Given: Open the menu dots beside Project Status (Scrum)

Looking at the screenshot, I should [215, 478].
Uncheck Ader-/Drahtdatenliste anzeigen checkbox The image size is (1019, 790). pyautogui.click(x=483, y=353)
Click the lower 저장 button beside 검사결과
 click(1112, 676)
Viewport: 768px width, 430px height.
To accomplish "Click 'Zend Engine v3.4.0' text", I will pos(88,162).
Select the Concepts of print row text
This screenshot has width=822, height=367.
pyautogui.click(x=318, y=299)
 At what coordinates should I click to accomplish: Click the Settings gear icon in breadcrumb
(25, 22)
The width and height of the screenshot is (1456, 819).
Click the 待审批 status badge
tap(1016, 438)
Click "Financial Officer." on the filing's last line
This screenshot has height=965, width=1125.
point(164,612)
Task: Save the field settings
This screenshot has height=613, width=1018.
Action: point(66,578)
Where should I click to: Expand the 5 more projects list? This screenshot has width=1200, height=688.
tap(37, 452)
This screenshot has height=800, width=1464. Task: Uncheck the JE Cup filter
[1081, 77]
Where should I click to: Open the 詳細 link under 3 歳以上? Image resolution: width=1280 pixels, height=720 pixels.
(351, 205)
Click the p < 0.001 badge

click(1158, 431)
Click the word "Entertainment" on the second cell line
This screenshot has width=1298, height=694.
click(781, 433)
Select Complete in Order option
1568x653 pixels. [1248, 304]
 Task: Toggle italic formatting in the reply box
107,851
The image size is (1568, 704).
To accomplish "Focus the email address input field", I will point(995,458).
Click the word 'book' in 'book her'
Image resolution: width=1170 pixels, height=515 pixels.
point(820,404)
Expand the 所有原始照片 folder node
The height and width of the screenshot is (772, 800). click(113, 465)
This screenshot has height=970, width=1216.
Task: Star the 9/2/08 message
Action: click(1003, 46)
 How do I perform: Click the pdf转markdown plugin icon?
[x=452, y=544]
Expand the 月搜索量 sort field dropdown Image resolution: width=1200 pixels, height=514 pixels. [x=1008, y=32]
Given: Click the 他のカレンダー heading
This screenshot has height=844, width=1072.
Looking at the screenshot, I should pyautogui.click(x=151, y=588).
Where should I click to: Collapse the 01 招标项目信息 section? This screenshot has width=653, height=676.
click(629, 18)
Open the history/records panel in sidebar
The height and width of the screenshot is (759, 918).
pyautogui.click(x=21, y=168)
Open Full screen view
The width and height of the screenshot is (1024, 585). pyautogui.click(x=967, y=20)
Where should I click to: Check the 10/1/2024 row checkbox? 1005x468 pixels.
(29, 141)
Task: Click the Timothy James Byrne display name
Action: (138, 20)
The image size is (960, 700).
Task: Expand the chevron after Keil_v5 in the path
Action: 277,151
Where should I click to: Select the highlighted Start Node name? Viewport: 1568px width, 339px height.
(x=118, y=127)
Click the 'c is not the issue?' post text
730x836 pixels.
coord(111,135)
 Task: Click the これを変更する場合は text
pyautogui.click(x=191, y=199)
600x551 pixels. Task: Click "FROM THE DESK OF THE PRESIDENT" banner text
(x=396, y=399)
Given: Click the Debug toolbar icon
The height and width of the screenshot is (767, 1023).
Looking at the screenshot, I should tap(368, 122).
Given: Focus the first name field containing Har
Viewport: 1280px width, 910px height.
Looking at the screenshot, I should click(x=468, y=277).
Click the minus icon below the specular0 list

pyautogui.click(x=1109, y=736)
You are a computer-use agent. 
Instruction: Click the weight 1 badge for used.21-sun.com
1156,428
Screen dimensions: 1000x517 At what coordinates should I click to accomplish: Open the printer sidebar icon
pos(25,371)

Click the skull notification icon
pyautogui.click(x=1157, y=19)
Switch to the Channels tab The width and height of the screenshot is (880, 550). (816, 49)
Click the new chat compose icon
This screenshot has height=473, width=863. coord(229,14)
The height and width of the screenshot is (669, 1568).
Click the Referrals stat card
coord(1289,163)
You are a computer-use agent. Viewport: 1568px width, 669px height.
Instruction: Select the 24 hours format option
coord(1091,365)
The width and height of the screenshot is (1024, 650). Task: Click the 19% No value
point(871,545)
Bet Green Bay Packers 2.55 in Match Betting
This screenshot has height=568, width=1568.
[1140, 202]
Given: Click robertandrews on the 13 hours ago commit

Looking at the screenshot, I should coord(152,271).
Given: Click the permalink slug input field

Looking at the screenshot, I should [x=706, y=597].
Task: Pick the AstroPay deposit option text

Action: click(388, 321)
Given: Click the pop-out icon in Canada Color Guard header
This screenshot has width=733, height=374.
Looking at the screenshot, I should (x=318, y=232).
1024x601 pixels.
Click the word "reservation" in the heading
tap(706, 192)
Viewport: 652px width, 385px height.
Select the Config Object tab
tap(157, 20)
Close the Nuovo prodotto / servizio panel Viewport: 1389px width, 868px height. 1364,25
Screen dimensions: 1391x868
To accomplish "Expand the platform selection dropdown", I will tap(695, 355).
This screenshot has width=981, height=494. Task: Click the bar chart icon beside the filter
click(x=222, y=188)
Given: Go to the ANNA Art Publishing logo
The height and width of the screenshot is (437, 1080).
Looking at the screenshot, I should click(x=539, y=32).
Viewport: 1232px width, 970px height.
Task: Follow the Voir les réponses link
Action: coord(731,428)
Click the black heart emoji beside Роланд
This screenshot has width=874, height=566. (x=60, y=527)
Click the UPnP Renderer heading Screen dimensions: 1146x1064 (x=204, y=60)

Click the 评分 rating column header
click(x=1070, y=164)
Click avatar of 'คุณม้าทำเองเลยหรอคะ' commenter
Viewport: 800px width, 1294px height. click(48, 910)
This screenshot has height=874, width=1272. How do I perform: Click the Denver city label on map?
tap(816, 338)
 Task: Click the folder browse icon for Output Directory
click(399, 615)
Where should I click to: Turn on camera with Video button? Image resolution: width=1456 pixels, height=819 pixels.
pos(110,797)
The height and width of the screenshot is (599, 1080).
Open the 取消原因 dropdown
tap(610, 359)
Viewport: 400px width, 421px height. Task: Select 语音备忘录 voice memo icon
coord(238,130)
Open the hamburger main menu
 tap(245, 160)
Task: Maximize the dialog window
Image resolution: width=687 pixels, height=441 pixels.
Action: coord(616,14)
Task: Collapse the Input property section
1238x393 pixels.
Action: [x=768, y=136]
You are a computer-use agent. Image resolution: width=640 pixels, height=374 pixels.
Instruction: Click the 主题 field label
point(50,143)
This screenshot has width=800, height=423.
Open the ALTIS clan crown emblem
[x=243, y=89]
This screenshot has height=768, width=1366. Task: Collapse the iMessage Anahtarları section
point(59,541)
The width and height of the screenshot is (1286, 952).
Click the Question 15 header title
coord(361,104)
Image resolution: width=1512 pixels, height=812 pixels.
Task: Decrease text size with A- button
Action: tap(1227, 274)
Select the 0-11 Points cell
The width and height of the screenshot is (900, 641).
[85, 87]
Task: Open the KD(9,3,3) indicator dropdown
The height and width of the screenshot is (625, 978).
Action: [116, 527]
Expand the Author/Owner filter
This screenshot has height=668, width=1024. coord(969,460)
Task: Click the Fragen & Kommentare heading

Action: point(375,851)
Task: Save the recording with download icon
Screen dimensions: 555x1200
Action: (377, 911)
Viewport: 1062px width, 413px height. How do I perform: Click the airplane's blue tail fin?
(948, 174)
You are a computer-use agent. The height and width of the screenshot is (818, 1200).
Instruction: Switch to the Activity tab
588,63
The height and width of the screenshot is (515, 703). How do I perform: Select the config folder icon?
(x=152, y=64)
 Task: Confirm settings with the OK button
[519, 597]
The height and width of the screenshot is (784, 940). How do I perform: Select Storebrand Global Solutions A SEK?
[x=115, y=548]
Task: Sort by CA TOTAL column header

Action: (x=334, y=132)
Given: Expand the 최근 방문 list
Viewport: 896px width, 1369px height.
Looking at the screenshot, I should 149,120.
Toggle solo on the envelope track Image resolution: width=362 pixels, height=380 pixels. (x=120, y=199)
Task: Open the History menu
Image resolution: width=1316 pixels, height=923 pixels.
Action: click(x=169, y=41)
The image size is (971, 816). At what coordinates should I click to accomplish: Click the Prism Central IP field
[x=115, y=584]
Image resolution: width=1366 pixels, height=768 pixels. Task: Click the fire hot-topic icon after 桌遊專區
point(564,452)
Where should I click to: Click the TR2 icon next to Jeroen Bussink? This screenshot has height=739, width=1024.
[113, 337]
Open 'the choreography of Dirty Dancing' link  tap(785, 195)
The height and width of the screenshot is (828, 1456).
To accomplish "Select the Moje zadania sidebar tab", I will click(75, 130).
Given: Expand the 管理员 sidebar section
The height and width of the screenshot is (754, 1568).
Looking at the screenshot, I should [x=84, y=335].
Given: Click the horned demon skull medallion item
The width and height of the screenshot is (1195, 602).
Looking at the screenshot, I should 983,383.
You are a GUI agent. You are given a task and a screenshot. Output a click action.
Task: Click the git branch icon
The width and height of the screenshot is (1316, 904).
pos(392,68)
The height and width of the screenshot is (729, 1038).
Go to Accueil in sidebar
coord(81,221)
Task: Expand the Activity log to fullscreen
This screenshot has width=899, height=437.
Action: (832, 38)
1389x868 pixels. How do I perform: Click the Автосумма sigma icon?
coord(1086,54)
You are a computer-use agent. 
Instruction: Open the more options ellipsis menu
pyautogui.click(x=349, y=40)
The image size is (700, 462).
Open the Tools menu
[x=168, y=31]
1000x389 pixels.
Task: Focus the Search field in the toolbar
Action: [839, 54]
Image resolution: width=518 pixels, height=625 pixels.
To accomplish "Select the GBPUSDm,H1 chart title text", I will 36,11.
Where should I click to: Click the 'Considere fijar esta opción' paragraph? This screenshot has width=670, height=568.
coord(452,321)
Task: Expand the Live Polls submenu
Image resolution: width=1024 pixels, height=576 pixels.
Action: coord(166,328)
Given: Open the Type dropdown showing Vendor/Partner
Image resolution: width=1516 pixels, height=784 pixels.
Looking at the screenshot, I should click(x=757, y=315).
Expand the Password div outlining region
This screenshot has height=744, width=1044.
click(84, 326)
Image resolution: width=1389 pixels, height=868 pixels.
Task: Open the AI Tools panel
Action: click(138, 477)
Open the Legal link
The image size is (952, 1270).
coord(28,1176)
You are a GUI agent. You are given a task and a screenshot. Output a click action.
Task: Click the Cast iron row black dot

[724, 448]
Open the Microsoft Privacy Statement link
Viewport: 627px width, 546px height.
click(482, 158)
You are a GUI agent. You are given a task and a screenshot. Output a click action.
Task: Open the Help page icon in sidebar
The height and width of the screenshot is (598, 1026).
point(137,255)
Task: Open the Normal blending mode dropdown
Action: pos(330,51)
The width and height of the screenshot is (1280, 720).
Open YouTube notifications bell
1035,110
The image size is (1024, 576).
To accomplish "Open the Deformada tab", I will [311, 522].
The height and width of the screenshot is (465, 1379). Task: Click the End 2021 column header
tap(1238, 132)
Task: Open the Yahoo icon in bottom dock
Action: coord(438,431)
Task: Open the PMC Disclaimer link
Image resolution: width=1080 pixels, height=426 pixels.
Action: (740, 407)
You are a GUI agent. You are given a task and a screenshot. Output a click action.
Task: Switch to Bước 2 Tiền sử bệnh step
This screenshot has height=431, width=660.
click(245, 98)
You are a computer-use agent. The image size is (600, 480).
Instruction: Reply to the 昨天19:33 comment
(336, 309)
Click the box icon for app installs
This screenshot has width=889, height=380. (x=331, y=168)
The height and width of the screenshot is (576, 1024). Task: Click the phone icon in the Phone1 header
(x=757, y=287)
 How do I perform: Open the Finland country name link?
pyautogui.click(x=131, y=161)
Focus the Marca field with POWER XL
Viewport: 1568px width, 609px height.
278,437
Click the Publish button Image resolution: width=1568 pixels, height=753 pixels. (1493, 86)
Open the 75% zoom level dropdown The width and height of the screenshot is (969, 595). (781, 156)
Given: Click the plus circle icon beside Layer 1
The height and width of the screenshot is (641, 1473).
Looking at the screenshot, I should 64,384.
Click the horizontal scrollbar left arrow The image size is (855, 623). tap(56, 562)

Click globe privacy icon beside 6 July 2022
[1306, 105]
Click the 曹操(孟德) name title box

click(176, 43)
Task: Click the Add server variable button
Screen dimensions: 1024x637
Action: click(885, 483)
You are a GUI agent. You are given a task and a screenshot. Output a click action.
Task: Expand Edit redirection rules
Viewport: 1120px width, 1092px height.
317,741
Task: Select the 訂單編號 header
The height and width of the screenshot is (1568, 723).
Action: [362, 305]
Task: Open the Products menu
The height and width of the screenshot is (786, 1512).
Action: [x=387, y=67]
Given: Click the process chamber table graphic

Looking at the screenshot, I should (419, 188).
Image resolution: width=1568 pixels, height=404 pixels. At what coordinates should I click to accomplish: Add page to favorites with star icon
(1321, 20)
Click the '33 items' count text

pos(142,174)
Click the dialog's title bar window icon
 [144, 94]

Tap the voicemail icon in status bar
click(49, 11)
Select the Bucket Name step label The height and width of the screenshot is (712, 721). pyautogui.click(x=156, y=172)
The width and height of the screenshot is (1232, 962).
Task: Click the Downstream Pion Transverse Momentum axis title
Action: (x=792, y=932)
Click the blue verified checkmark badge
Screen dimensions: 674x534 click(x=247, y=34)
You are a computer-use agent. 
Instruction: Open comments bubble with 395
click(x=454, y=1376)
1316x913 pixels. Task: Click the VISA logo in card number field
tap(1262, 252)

◆ What you are asked to do ◆
Scan the data for lines with the word "Save". Report only how many there are.

◆ Result ◆
2